なので、タブレットとしての機動力を期待するなら、Surface Pro 7よりかなり重いXPS 13 2-in1やX1 Yoga Gen5、YOGA C740は無いと思います。唯一、キーボード込みでSurface Pro 7より軽い999gのDragonflyがありますが、キーボードを外せないし、画面の縦横比は16:9なので、タブレット的な使い方は限定的になると思います。

こうやって考えると、コンバーチブル型の2-in-1は絵に描いた餅のように感じますが、これらは、あくまで机の上で使うことを前提にして、たまに立って手に持って使うことを想定しているのかもしれません。

そのほかのSurface Pro 7を選ぶ理由

もうひとつ、Surface Pro 7を選んだ理由は、売れているから、人気があるから、というものがあります。売れていると、アクセサリ類や周辺情報も沢山あって、課題にぶちあたったとき解決しやすい、というのもあります。

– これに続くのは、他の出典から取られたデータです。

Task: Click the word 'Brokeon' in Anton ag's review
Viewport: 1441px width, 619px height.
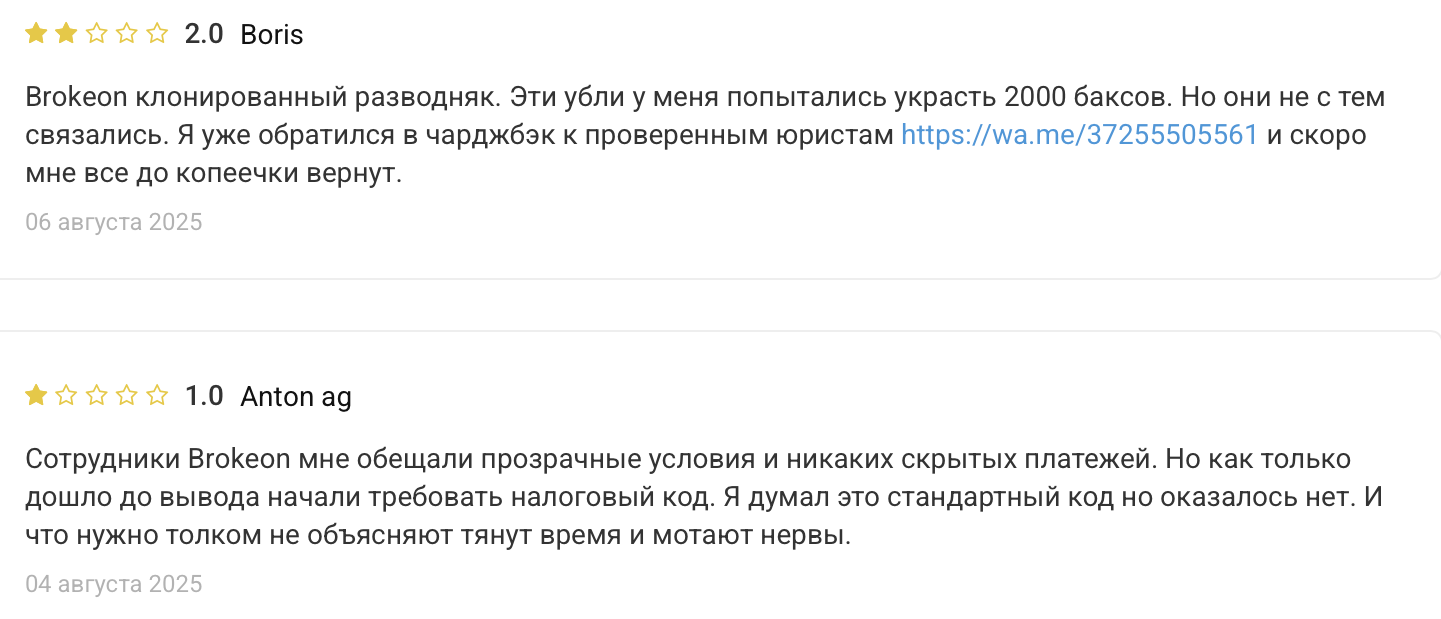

例えば、Amazonでペーパーライク画面フィルムを探したとき、対応したものがちゃんと見つかるか? みたいな話です。きちんと対応したものがなくて、他のマシン用のものを流用してみる、という楽しみ方もありますが、やはり仕事の道具として使うなら、リスクは少ない方が良いと思うのです。

さらに、専用ペンの替え芯も(ペン先は消耗品なのです)、Surface Pro用は安価な互換品もすぐ手に入ります。

結局は、欲しいものを買うべきですが

Surface Pro 7が欲しいから、欲しいものを買えば良いわけですが、買った後に「しまったー、あっちにしておけば良かった!」とは思いたくない。なので、とりあえず、目の届く範囲でライバルを調べて比較してみました。

でも、こうやって調べていろいろ考えている時間が一番楽しいのですよね。

実機が届くのは、3日後の予定。届いたら、Surface Pro 4との比較や、iPad Proとの比較もしてみたいと思います。